I refer you to this paper, which states:

Asking reviewers to consent to being identified to the author had no important effect on the quality of the review, the recommendation regarding publication, or the time taken to review

So in fact there is no evidence that open peer reviews are in any way “soft”. Hilariously, the Nature Neuroscience piece throws out this peer reviewed, scientific evidence in favour of “an informal poll of some of our referees”.  What?!  You can’t just throw away a paper’s conclusions based on a conversation you may or may not have had with a few carefully chosen referees!

There is no evidence that open peer reviews are soft, and I therefore declare this argument invalid.

“Open peer review promotes ‘quid pro quo’ favourable reviews

Yes, in fact I think open peer review probably does enable this kind of unethical, fraudulent behaviour;  my simple point is that anonymous peer review doesn’t stop it either!  They’re as bad as each other.  There is absolutely nothing to stop an anonymous reviewer emailing the authors of the study, praising their amazing research, pointing out they were reviewer 2 and inviting them to review their future papers.

→ PROBLEM
In the passage on open peer review, what does the Nature Neuroscience piece rely on in place of the peer-reviewed evidence? Please answer in one sentence.

→ INFORMATION SUPPLIED
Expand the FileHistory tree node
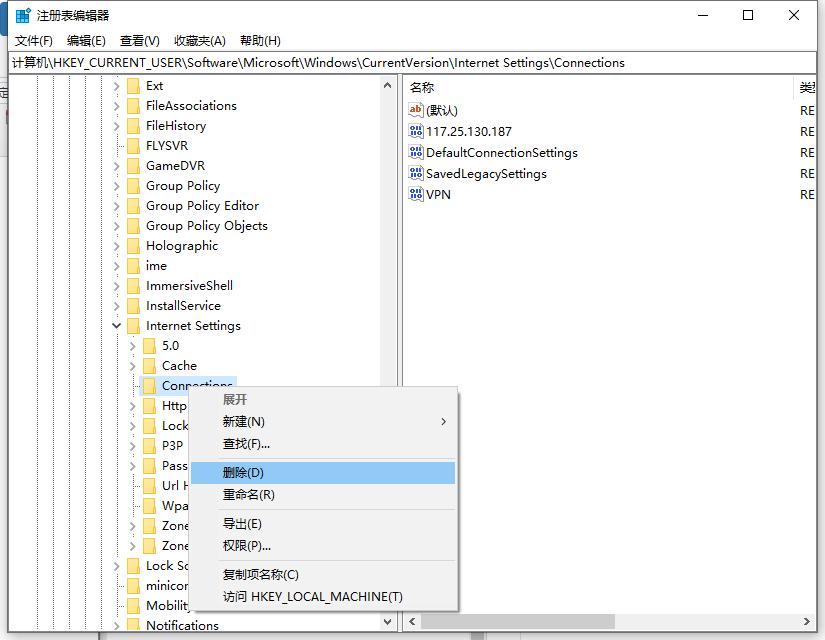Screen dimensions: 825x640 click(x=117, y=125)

→ TASK SOLUTION
It relies on "an informal poll of some of our referees."